Introdução
A formação médica tradicional frequentemente negligencia a preparação financeiro-econômica dos futuros médicos. Muitos enfrentam desafios na gestão de suas finanças pessoais e profissionais devido a altos custos educacionais e dívidas. A alfabetização financeira, essencial para decisões informadas, é crucial na medicina. Este estudo objetiva avaliar o nível de alfabetização financeira de estudantes de medicina em uma instituição particular, visando identificar lacunas e propor soluções educacionais que impactem positivamente suas carreiras.
Problema de Pesquisa e Objetivo
A falta de preparo em educação financeira de um médico recém-formado gera impactos diretos nas decisões que esses profissionais tomam. É necessário saber qual o nível de alfabetização financeira dos estudantes de medicina de forma a compreender se há alguma abordagem que comtemple a formação econômico-financeira. O objetivo geral é avaliar o nível de alfabetização financeira desses estudantes em uma instituição particular, caracterizando perfil sociodemográfico e econômico, analisando conhecimentos, comportamentos e controle financeiro, associando a variáveis socioeconômicas e demográficas.
Fundamentação Teórica
A alfabetização financeira, que envolve conhecimento, comportamento e atitude, é essencial para decisões assertivas e estabilidade econômica. Estudos mostram que a formação médica tradicional carece dessa abordagem, resultando em lacunas significativas. Variáveis sociodemográficas, como gênero e idade, influenciam o nível de conhecimento, com mulheres e jovens frequentemente apresentando menor alfabetização. A literatura aponta a inclusão da educação financeira nos currículos médicos como estratégia crucial para mitigar desafios específicos da carreira médica.
Metodologia
Este estudo aplicado, de abordagem quantitativa, avaliou a alfabetização financeira de estudantes de medicina por meio de um survey. Aplicou-se o questionário DENARIUS, com 34 questões de múltipla escolha e escala Likert, a 242 estudantes de uma instituição particular. A amostra foi não probabilística por conveniência. O Nível de Alfabetização Financeira (NAF) foi definido por 6 questões, sendo alfabetizado quem alcançou ?4 pontos. Utilizaram-se análises estatísticas descritivas, testes não paramétricos e regressões linear, ordinal e multinomial.
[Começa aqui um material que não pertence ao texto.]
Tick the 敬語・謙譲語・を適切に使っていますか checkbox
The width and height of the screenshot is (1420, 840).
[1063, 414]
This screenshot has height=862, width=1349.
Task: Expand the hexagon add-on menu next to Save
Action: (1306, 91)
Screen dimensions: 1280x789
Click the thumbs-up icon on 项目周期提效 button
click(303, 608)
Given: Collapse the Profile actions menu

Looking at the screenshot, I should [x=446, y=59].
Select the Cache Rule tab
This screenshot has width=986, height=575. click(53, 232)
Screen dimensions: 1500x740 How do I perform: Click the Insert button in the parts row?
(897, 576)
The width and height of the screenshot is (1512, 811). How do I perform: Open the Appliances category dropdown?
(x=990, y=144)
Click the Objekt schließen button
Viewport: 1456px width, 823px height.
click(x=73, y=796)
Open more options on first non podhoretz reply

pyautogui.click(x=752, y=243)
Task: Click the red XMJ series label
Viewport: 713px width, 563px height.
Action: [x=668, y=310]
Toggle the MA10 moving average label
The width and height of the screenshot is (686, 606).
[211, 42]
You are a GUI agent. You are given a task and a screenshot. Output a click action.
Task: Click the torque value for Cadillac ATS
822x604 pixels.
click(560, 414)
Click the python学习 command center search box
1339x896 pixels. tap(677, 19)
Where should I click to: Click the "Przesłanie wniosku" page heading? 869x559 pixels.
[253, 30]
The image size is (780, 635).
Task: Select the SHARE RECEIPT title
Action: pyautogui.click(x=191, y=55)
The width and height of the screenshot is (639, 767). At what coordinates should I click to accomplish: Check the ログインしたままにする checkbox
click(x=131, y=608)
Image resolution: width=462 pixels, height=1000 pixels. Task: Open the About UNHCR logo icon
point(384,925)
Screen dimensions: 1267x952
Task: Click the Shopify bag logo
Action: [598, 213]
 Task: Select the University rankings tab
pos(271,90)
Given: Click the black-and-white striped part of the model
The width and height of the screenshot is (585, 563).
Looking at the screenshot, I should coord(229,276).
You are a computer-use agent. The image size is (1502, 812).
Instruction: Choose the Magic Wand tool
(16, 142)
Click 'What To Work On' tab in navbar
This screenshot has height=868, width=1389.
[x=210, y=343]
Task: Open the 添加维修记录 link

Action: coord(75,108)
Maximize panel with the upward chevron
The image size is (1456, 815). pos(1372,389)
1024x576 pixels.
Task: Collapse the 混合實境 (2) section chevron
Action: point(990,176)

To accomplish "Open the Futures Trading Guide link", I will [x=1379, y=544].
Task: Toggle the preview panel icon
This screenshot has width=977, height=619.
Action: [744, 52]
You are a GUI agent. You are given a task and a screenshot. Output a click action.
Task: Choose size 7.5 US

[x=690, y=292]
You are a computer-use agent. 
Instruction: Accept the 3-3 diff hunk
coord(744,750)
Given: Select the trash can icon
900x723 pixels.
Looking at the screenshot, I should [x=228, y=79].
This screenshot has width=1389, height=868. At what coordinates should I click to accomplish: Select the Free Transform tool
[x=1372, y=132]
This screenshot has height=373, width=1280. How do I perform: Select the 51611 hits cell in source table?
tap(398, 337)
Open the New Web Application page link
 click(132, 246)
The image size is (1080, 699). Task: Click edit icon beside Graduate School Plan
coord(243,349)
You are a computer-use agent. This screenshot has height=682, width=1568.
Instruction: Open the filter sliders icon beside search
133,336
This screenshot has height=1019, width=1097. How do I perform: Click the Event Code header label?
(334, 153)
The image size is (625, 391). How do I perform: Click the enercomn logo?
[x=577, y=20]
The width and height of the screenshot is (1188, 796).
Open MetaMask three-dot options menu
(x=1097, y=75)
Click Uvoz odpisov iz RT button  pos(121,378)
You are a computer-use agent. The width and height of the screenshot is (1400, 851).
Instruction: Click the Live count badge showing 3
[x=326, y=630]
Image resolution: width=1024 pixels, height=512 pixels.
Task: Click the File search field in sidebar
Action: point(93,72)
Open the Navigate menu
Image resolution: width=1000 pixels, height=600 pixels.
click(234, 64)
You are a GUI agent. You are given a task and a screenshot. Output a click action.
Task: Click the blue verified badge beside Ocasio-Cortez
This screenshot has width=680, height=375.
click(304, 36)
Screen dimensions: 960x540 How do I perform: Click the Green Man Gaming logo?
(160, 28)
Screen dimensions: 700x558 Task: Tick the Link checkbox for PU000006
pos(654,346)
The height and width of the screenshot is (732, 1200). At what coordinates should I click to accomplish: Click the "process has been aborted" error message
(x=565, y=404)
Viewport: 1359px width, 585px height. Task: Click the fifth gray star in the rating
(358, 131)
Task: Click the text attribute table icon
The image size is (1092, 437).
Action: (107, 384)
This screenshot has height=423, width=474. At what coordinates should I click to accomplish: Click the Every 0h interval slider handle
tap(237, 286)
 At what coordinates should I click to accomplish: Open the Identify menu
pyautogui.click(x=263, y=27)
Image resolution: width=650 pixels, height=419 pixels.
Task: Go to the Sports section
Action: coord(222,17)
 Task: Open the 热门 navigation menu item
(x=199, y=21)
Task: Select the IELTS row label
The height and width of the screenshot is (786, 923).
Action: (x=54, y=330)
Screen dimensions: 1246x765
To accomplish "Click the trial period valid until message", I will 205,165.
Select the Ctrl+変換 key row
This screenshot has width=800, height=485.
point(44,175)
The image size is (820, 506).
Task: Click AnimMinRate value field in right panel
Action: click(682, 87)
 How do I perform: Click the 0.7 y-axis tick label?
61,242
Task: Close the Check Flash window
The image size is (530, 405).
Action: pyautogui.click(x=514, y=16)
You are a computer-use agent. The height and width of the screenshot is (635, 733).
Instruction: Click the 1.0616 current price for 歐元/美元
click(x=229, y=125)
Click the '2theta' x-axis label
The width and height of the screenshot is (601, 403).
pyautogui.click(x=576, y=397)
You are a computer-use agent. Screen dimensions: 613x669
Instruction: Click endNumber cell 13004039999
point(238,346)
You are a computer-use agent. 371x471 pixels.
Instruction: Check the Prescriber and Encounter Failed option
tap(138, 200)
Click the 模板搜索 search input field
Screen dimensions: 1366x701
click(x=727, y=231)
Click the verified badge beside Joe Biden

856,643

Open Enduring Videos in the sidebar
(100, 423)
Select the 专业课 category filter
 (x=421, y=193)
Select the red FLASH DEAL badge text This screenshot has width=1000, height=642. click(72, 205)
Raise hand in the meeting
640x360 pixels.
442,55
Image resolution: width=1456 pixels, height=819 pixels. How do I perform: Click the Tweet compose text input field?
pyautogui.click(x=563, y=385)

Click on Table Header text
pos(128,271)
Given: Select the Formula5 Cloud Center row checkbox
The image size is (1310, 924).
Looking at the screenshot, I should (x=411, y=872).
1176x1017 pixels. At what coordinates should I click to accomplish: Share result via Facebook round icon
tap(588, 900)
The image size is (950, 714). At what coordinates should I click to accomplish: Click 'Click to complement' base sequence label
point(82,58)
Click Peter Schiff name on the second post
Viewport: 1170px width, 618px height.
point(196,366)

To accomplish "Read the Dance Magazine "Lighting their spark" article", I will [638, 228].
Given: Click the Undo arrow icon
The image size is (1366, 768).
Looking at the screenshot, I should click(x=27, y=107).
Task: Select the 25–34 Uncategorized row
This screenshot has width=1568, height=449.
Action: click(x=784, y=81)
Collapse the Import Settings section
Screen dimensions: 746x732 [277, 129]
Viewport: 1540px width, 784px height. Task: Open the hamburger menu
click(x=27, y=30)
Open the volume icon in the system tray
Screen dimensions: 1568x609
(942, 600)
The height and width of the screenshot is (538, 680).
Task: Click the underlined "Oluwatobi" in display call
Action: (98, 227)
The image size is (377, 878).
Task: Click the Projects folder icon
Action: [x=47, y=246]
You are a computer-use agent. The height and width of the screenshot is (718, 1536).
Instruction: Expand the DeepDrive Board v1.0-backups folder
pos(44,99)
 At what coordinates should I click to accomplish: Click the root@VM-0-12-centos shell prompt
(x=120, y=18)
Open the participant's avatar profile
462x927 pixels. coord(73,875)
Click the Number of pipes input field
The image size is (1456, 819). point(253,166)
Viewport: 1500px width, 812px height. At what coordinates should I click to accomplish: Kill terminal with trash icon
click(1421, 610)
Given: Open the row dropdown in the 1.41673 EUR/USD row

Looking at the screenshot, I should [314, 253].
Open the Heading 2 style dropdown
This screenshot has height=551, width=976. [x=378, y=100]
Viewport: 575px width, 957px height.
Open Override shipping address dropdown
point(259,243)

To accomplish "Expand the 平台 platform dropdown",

Análise e Discussão dos Resultados
O NAF médio foi de 2,65 (escala 0-6), com apenas 36% dos estudantes classificados como alfabetizados. Observou-se diferença significativa por gênero: homens apresentaram NAF superior às mulheres. A exposição prévia a disciplinas de economia/finanças foi associada a maior NAF. Surpreendentemente, idade, escolaridade dos pais e renda familiar não mostraram associação significativa, possivelmente devido à homogeneidade da amostra. Análises multinomiais adicionais revelaram um efeito significativo de cor/raça/etnia, não explorado previamente.
Considerações Finais
Os resultados apontam baixo nível de alfabetização financeira entre estudantes de medicina, revelando lacuna na formação. A disparidade de gênero e o impacto positivo da educação formal em finanças reforçam a necessidade de intervenções. Propõe-se disciplina optativa de Educação Financeira para estudantes de medicina, abordando gestão de dívidas, investimentos, aspectos tributários, empreendedorismo e planejamento de carreira, para capacitar futuros médicos a decisões conscientes, promovendo bem-estar e melhorando a qualidade no atendimento à saúde na sociedade.